EXERCISE: Copy every line from the data below in which the string "computer" can be found.

START DATASET RECORDS

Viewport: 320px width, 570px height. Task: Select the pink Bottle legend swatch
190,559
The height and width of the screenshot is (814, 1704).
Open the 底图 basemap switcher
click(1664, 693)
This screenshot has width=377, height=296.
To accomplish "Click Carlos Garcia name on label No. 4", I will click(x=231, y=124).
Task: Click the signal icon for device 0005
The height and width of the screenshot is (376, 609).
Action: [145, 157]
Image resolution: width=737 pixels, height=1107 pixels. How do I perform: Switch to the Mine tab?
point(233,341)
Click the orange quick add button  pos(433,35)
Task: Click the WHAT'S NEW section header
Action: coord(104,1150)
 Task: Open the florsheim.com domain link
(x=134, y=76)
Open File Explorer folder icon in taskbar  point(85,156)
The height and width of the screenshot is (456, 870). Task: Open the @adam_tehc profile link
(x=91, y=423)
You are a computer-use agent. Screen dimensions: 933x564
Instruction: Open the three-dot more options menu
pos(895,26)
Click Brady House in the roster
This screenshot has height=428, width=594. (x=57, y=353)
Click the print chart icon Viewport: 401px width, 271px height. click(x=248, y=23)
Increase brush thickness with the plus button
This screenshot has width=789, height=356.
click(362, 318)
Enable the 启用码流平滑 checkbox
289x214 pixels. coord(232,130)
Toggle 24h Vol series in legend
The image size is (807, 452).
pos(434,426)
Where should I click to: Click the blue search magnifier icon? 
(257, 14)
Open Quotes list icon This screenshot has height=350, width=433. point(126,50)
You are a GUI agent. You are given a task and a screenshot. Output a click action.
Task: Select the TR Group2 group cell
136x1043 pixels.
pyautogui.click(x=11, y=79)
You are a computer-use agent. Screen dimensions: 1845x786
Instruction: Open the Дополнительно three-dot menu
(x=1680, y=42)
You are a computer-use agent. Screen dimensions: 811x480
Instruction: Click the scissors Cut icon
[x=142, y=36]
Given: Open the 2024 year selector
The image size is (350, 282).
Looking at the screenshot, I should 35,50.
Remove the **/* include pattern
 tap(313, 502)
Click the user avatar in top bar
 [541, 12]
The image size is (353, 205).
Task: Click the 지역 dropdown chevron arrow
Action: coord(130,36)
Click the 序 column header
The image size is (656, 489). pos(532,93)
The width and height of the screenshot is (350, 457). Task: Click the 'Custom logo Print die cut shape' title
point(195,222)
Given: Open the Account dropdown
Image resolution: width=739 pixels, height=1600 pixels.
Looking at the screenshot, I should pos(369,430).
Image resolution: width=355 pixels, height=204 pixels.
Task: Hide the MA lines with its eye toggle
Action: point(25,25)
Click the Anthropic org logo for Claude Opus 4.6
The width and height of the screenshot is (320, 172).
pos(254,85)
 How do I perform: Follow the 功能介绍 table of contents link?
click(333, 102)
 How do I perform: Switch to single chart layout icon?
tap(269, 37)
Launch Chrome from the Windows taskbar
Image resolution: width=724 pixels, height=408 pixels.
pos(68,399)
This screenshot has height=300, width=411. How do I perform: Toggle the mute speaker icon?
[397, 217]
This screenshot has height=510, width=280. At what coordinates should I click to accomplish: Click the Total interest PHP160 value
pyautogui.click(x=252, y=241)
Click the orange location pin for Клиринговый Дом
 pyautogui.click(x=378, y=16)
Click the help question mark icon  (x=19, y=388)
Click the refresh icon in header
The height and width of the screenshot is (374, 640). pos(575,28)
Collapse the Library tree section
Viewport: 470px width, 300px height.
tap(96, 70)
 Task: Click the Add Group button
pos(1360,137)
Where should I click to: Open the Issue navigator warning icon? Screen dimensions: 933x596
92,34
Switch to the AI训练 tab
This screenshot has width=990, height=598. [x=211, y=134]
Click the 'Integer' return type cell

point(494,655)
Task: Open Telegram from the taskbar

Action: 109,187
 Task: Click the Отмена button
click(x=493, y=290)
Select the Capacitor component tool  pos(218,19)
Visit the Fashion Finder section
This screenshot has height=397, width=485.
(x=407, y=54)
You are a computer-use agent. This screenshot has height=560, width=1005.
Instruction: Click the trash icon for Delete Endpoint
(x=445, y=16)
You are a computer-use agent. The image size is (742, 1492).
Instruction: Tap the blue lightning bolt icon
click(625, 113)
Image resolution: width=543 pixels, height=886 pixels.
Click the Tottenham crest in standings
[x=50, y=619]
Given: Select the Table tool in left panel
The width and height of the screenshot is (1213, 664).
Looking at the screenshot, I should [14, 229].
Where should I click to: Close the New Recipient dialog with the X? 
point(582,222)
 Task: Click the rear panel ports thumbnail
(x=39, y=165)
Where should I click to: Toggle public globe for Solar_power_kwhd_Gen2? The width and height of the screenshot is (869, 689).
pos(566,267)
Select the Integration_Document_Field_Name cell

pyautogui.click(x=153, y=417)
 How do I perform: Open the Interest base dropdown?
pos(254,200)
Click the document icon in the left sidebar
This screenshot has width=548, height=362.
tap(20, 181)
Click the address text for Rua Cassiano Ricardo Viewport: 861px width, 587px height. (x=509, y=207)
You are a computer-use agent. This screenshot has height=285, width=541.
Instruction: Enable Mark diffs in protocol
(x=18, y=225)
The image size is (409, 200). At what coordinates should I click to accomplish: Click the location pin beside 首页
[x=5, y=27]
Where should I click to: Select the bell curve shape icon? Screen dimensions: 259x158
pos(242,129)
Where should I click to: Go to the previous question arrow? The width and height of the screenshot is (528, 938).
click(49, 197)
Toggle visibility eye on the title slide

END DATASET RECORDS

ANSWER TO THIS PROBLEM:
You are a computer-use agent. Screen dimensions: 933x564
You are a computer-use agent. Screen dimensions: 1845x786
You are a computer-use agent. Screen dimensions: 811x480
You are a computer-use agent. This screenshot has height=560, width=1005.
You are a computer-use agent. The image size is (742, 1492).
You are a computer-use agent. This screenshot has height=285, width=541.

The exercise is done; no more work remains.